3Extent of automation
If standard parsers are used to extract knowledge from run books, then automation potential is improved, but measurement precision deteriorates due to grammatical errors, code scripts, and domain jargons in natural language artifacts
Solution Approach 1:
The patent applies segmentation by dividing the complex task of knowledge extraction into distinct stages: parsing the natural language text, generating structured text with identified actions and conditions, and then generating executable scripts. This segmented approach allows each stage to handle specific challenges (like grammatical errors or domain jargon) independently, improving overall precision while maintaining automation.
Solution Approach 2:
The patent introduces structured text as an intermediary representation between the raw run book text and the final executable scripts. This intermediate structured format serves as a buffer that captures the semantic meaning while filtering out noise from grammatical errors and domain jargon, thereby improving extraction precision while maintaining automation potential.
Data Source
AI summary
Disclosed is method and system for converting text used to perform an operation to reusable actionable knowledge form.
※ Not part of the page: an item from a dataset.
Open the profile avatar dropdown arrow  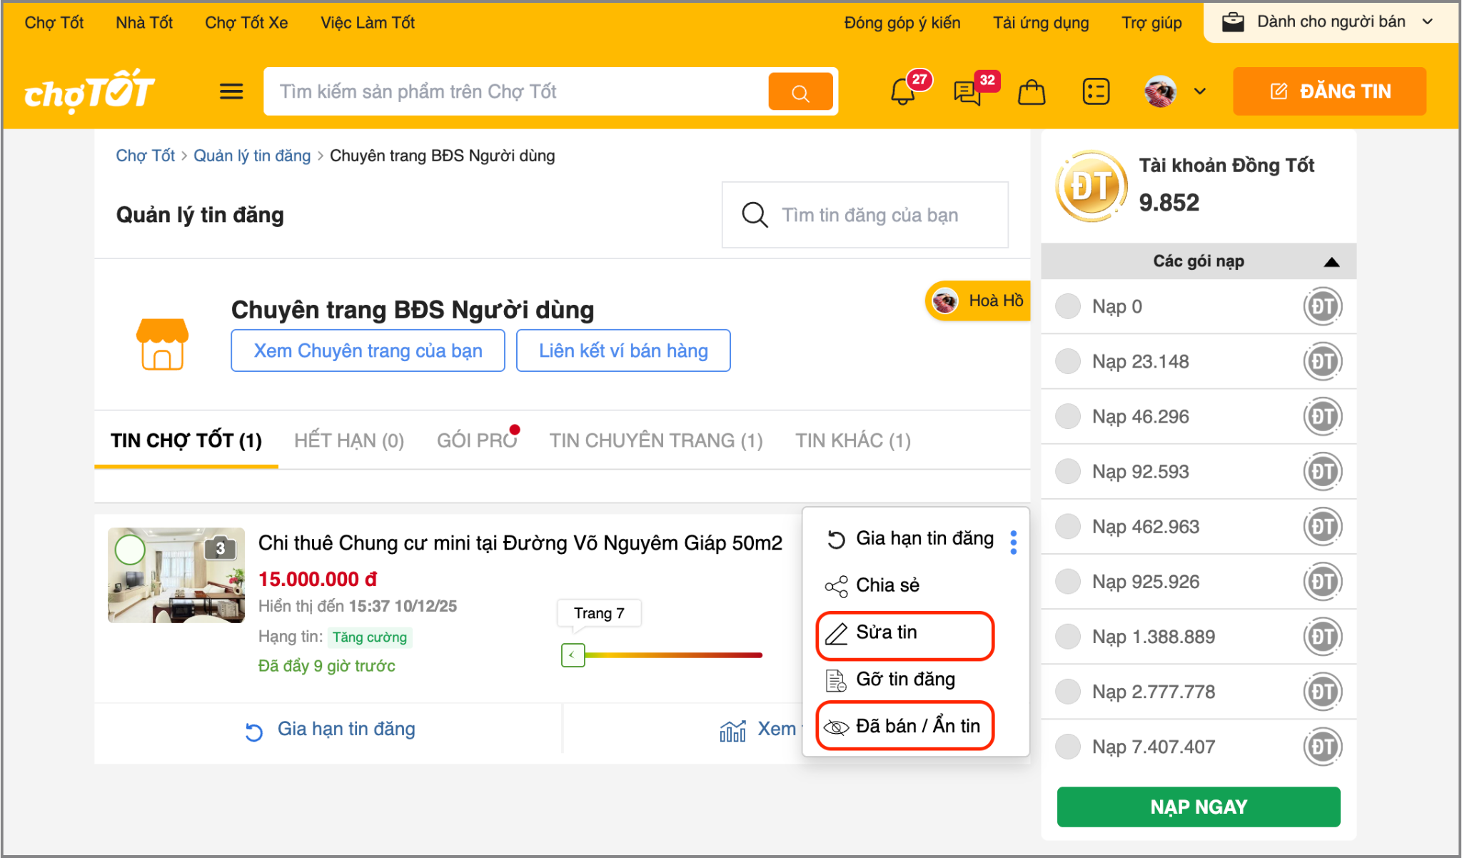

Procedural knowledge available in run books is converted into reusable actionable knowledge form. The method comprises structuring the text by performing merging, grouping, editing, removing statements and marking statements present in structured text into action segments, predicates, and comments, by parsing technique and rule based reasoning. Predicate comprise conditions, action segment comprise actionable statements executed upon fulfilling conditions. Actionable statement is used to perform a task of the operation. Action segments are mapped with predicates to generate predicate-action pairs, standard operators relevant to each of conditions of predicate and actionable statements of action segment are selected, and score for standard operators is determined, and a standard operator having highest score is linked with conditions and actionable statements of the predicate-action pair, thereby converting predicate-action pair in reusable actionable knowledge form.